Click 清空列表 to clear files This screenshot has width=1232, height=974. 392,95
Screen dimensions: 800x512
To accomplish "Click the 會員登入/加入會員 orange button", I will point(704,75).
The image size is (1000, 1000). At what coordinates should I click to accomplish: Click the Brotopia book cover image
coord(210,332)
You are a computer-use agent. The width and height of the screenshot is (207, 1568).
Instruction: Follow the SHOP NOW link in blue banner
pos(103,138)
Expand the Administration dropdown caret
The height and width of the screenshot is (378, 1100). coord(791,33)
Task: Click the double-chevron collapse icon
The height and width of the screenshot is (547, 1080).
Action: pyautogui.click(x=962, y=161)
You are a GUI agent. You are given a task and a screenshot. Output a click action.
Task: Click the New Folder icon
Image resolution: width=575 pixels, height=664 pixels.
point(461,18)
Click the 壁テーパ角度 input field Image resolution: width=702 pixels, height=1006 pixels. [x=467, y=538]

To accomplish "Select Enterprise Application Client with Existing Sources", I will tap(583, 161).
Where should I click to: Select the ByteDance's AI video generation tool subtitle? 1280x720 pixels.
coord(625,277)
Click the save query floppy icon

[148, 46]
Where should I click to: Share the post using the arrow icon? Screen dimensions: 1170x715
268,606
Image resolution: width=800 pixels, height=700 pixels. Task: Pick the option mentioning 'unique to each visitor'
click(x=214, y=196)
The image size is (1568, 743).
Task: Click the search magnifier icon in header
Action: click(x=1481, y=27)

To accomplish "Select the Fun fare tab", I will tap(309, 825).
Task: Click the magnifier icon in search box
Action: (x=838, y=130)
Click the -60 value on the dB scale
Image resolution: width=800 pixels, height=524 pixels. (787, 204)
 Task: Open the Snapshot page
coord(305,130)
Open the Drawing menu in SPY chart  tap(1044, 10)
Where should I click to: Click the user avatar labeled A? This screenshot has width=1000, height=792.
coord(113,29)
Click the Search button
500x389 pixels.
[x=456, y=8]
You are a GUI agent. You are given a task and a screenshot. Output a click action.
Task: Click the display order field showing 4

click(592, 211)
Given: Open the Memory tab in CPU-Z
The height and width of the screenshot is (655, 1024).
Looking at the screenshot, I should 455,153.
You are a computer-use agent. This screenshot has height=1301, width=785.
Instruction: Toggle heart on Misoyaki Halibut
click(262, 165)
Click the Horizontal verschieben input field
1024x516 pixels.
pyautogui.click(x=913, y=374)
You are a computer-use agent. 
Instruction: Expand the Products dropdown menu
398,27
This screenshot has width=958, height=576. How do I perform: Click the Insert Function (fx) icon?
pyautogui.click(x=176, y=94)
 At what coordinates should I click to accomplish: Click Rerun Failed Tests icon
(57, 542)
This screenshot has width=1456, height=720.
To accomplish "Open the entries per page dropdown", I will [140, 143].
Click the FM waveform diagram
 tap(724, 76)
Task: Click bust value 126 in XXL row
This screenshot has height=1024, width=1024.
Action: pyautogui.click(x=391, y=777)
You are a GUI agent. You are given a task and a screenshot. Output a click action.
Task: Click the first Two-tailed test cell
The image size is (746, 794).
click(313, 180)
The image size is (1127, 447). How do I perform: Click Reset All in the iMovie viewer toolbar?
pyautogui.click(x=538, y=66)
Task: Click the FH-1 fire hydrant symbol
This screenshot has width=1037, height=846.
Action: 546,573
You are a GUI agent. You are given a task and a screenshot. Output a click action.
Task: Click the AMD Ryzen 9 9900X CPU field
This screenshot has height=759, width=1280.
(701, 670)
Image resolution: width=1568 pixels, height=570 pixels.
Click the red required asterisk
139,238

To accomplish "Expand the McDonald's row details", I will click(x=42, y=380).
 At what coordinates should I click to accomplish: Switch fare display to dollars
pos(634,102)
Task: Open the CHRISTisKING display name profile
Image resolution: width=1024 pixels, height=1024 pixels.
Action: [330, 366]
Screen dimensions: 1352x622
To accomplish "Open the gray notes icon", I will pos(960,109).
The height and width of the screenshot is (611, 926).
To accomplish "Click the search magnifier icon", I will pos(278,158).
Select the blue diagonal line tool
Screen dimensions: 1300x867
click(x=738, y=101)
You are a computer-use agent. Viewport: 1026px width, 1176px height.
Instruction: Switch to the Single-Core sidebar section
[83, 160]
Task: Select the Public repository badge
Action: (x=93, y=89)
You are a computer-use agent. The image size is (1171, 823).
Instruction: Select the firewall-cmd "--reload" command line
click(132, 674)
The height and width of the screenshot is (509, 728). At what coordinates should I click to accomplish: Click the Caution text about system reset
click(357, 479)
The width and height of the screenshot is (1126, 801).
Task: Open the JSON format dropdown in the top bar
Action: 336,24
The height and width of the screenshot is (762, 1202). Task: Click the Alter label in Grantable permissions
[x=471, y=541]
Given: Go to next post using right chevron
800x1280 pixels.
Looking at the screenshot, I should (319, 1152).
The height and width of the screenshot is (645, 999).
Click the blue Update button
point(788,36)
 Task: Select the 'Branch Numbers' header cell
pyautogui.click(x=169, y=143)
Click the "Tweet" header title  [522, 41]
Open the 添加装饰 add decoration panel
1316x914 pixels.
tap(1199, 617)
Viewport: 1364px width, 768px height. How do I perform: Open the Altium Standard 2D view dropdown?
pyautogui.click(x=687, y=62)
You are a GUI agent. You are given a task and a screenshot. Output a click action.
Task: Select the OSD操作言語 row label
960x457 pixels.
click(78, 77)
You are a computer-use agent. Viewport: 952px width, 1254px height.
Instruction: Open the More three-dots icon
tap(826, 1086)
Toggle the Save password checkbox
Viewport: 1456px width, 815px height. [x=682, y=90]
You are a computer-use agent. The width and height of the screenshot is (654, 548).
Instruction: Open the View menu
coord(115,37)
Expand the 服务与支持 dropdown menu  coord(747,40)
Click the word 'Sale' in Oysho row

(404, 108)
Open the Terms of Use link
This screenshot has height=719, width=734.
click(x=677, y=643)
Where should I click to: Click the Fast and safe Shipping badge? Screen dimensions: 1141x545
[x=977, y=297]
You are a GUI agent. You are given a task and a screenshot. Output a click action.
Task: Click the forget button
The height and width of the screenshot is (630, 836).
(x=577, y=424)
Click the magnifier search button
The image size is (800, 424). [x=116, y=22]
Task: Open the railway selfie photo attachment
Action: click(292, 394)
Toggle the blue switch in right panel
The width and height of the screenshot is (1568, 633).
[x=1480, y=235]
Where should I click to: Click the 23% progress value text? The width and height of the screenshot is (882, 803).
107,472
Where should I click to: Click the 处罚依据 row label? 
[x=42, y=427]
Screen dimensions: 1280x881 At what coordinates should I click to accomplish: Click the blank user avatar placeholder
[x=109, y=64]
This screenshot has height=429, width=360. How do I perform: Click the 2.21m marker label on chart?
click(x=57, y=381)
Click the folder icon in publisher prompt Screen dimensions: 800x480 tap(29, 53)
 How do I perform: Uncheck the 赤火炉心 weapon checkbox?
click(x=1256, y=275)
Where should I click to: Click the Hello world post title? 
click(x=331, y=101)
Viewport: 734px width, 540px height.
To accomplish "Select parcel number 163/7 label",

......

▶ _Problem to work on_
Reproduce exactly the lines from the one with "Where should I click to: Click the 23%" through the last line of the entries, keeping both of those lines and nothing else.

▶ _Exercise response_
Where should I click to: Click the 23% progress value text? The width and height of the screenshot is (882, 803).
107,472
Where should I click to: Click the 处罚依据 row label? 
[x=42, y=427]
Screen dimensions: 1280x881 At what coordinates should I click to accomplish: Click the blank user avatar placeholder
[x=109, y=64]
This screenshot has height=429, width=360. How do I perform: Click the 2.21m marker label on chart?
click(x=57, y=381)
Click the folder icon in publisher prompt Screen dimensions: 800x480 tap(29, 53)
 How do I perform: Uncheck the 赤火炉心 weapon checkbox?
click(x=1256, y=275)
Where should I click to: Click the Hello world post title? 
click(x=331, y=101)
Viewport: 734px width, 540px height.
To accomplish "Select parcel number 163/7 label",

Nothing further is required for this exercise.